## About this exercise
Lines from the one with "You are a computer-use agent." to the end of the material, both included: print them exactly and print nothing else. Omit the pictures.

═══ Data ═══

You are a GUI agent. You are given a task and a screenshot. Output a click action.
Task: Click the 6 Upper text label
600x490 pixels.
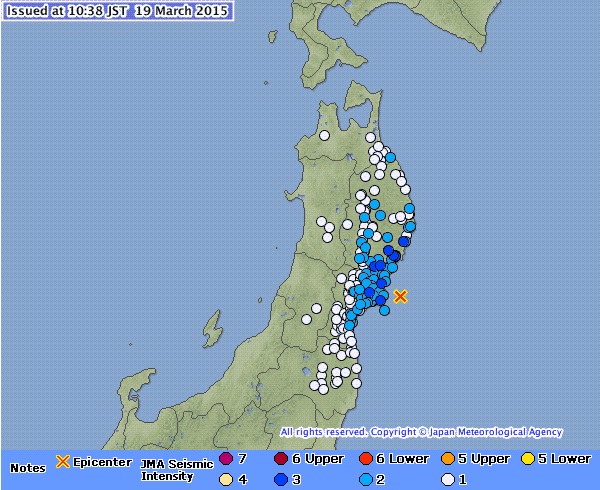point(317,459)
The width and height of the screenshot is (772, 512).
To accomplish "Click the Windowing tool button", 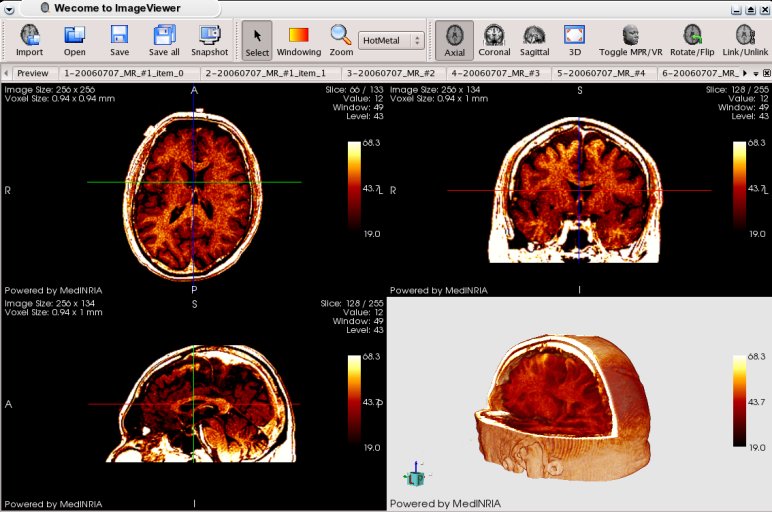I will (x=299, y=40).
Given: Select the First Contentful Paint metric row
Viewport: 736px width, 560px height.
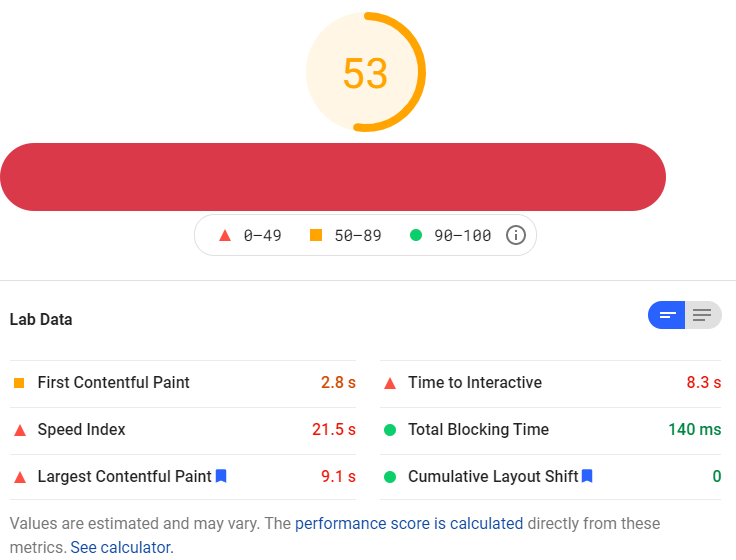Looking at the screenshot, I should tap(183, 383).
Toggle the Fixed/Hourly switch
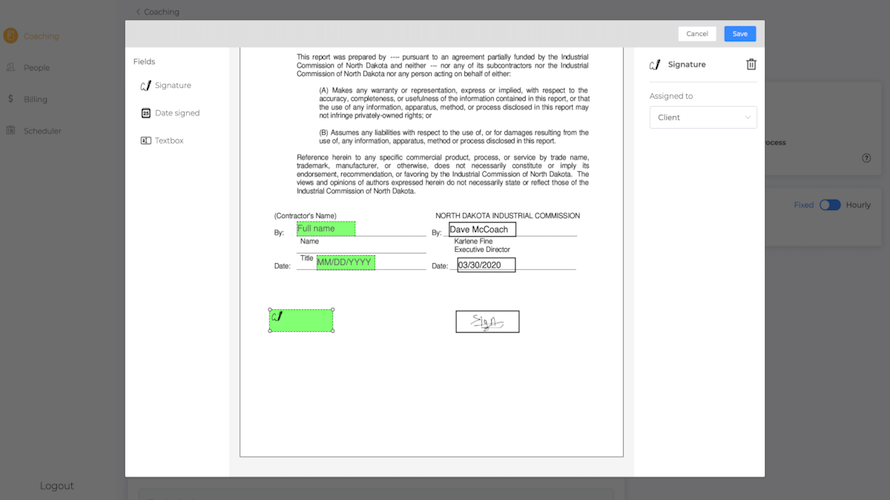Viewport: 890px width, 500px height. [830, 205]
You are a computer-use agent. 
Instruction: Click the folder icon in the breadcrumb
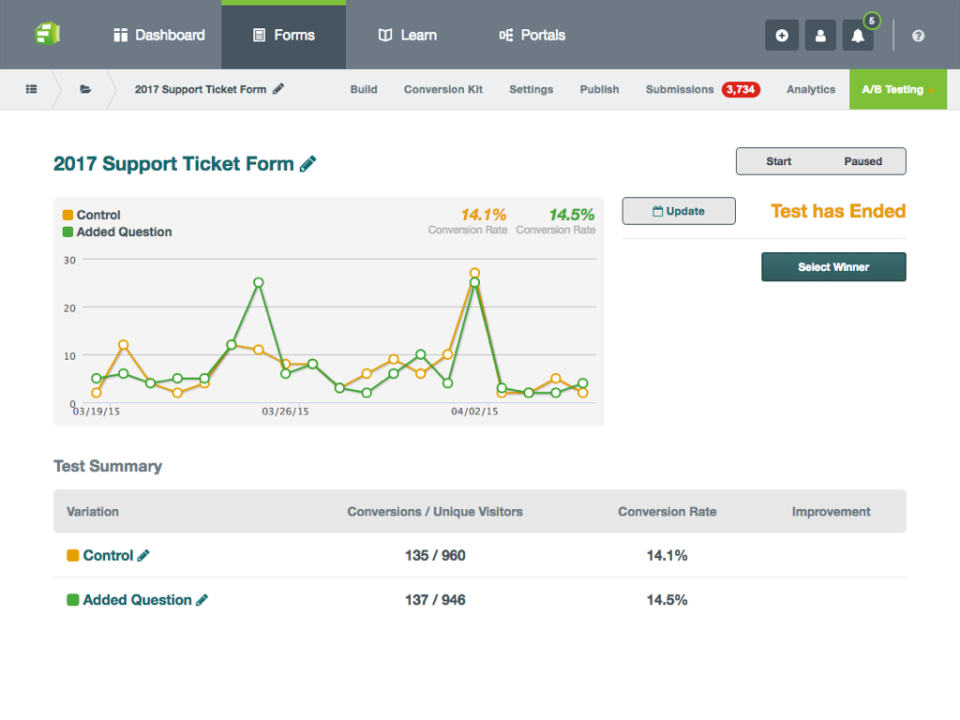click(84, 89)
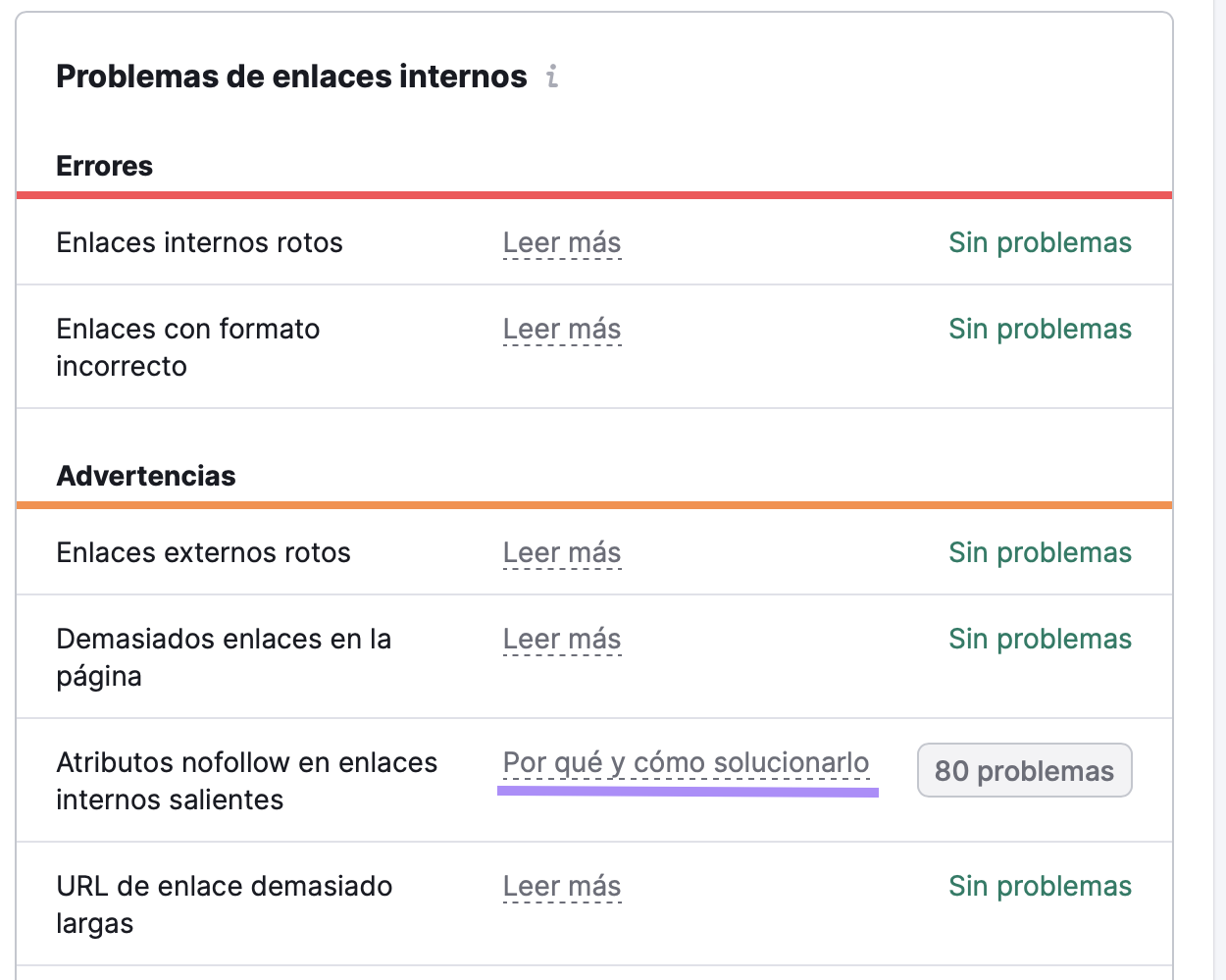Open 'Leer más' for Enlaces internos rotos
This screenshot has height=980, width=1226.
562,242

═══

## Response area
You are a computer-use agent. 
Instruction: Click the folder icon in the breadcrumb
click(84, 89)
Open 'Leer más' for Enlaces internos rotos
This screenshot has height=980, width=1226.
562,242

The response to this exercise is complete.